### Trecho do texto

Devagarinho eles foram chegando e agora estão solidamente instalados. Com sua radical capacidade de ir ao fundo das coisas (para a qual têm um termo -"Gründlichkeit"- intraduzível em português, mas que em inglês dá "thoroughness"), os alemães foram ampliando e adensando sua presença na sociologia brasileira em duas frentes decisivas. Primeiro, pela presença na bibliografia, com nomes como Weber e em seguida os frankfurtianos e Habermas (para não falar de Marx, que é universal). Depois, pela formação de jovens quadros intelectuais brasileiros de primeira linha, atraídos para a Alemanha pelos seus programas de intercâmbio cultural.
Agora chegou a hora da colheita. Completando a tarefa antes reservada a uma intelectual com raízes nas duas culturas como Barbara Freitag, um seleto grupo de sociólogos brasileiros vem trazer ao debate a presença alemã nessa área, já agora não restrita aos clássicos, mas atenta ao debate contemporâneo. Não é mais possível ignorar as contribuições de autores como Jessé Souza, com sua criativa incorporação de Weber e Habermas, ou Leopoldo Waizbort, com seus trabalhos sobre a sociologia da música em Weber e Adorno e com sua importante tese (ainda inédita) sobre Simmel, ou Sérgio Costa, que tem o mérito de trazer para o nosso meio figuras como o responsável pela recuperação na teoria social do tema da "luta pelo reconhecimento", Axel Honeth. Desses três sociólogos, dois estão presentes como organizadores e como autores em coletâneas de publicação recente.

######

- _Exercícios propostos_:
(a) Transcreva, do trecho sobre a sociologia alemã no Brasil, a passagem que se inicia nas palavras que contêm "Agora chegou a" e se encerra em "de publicação recente.".
(b) Prossiga o texto sobre a presença alemã na sociologia brasileira, começando logo após a última frase apresentada.
O material apresentado a seguir não interfere neste exercício.

### Relação do material

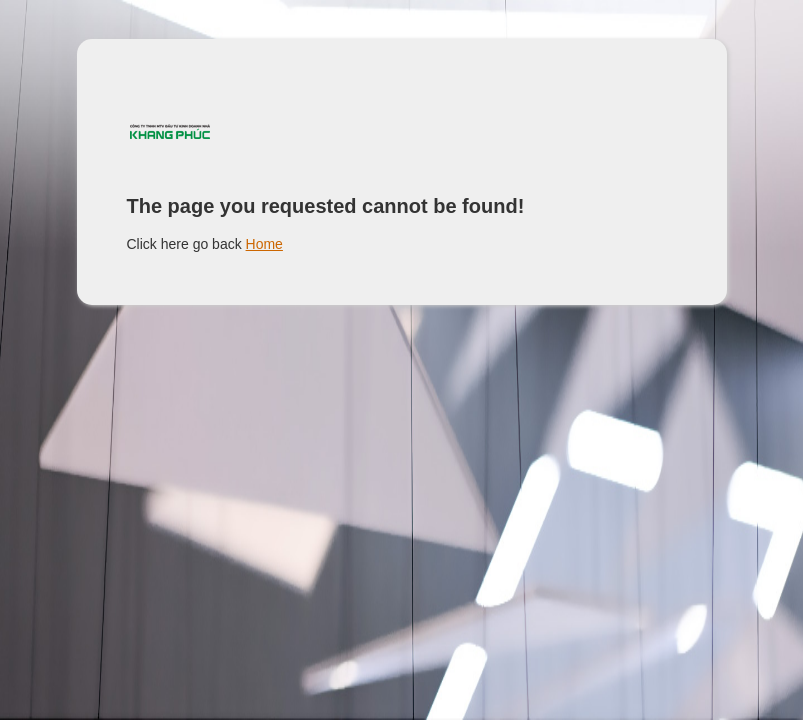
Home (264, 244)
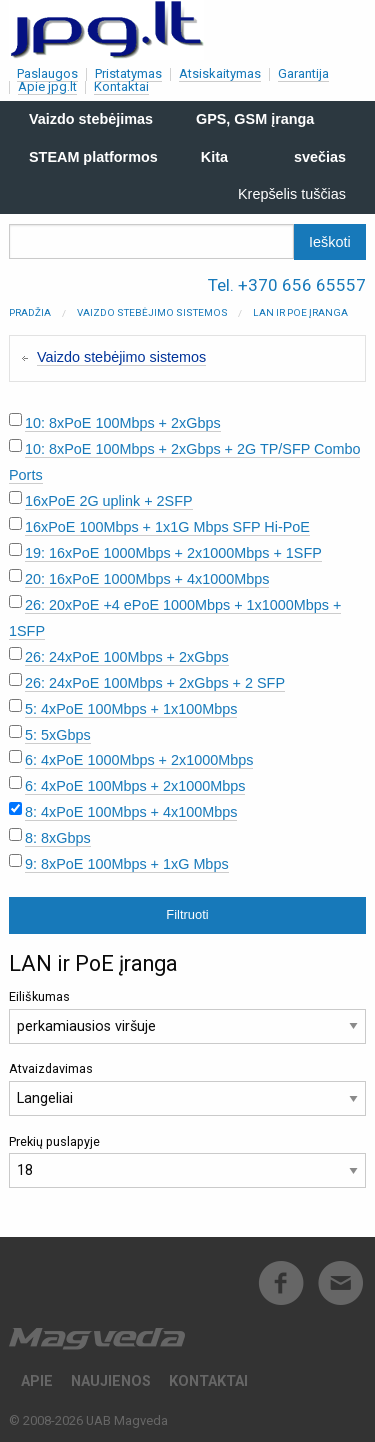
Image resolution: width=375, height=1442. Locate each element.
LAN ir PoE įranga (300, 312)
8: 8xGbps (58, 838)
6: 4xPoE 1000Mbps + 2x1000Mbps (139, 760)
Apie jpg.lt (47, 86)
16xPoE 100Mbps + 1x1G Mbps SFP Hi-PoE (167, 527)
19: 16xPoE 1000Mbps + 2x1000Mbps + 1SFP (173, 553)
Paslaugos (47, 73)
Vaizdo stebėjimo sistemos (152, 312)
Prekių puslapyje (187, 1161)
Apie (37, 1381)
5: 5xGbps (58, 735)
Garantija (303, 73)
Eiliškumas (187, 1016)
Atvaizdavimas (187, 1088)
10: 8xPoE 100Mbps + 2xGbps (123, 423)
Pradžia (30, 312)
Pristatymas (128, 73)
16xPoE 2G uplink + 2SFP (109, 501)
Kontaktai (121, 86)
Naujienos (111, 1381)
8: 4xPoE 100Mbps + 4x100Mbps (131, 812)
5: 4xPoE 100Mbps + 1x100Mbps (131, 709)
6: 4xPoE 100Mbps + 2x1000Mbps (135, 786)
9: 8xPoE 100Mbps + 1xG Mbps (127, 864)
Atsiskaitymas (220, 73)
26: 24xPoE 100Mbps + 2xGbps (127, 657)
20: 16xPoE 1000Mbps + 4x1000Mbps (147, 579)
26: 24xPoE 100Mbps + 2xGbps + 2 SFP (155, 683)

######

- _Respostas dos exercícios_:
(a)
Agora chegou a hora da colheita. Completando a tarefa antes reservada a uma intelectual com raízes nas duas culturas como Barbara Freitag, um seleto grupo de sociólogos brasileiros vem trazer ao debate a presença alemã nessa área, já agora não restrita aos clássicos, mas atenta ao debate contemporâneo. Não é mais possível ignorar as contribuições de autores como Jessé Souza, com sua criativa incorporação de Weber e Habermas, ou Leopoldo Waizbort, com seus trabalhos sobre a sociologia da música em Weber e Adorno e com sua importante tese (ainda inédita) sobre Simmel, ou Sérgio Costa, que tem o mérito de trazer para o nosso meio figuras como o responsável pela recuperação na teoria social do tema da "luta pelo reconhecimento", Axel Honeth. Desses três sociólogos, dois estão presentes como organizadores e como autores em coletâneas de publicação recente.

(b)
Simmel e a modernidade
Publicada no final do ano passado, a coleção de textos "Simmel e a Modernidade", organizada por Jessé Souza e Berthold Öelze, é uma preciosa adição à ainda escassa bibliografia brasileira sobre esse grande contemporâneo de Durkheim e Weber, de estatura suficiente para não recuar diante de nenhum deles. Na verdade, à parte o frequentemente lembrado texto sobre a metrópole, dele pouco mais tínhamos à disposição do que o importante volume organizado por Evaristo de Moraes Filho para a coleção "Grandes Cientistas Sociais". Na coletânea de Souza a Öelze não temos uma panorâmica da obra sociológica de Simmel, mas um conjunto de textos com foco preciso. Trata-se de ver como Simmel enfrenta a questão da modernidade, que está no âmago da sua obra e se exprime no próprio gênero de que se vale para dar conta do seus temas: o ensaio sociológico, criação sua e do qual é um mestre que só encontraria par em Adorno.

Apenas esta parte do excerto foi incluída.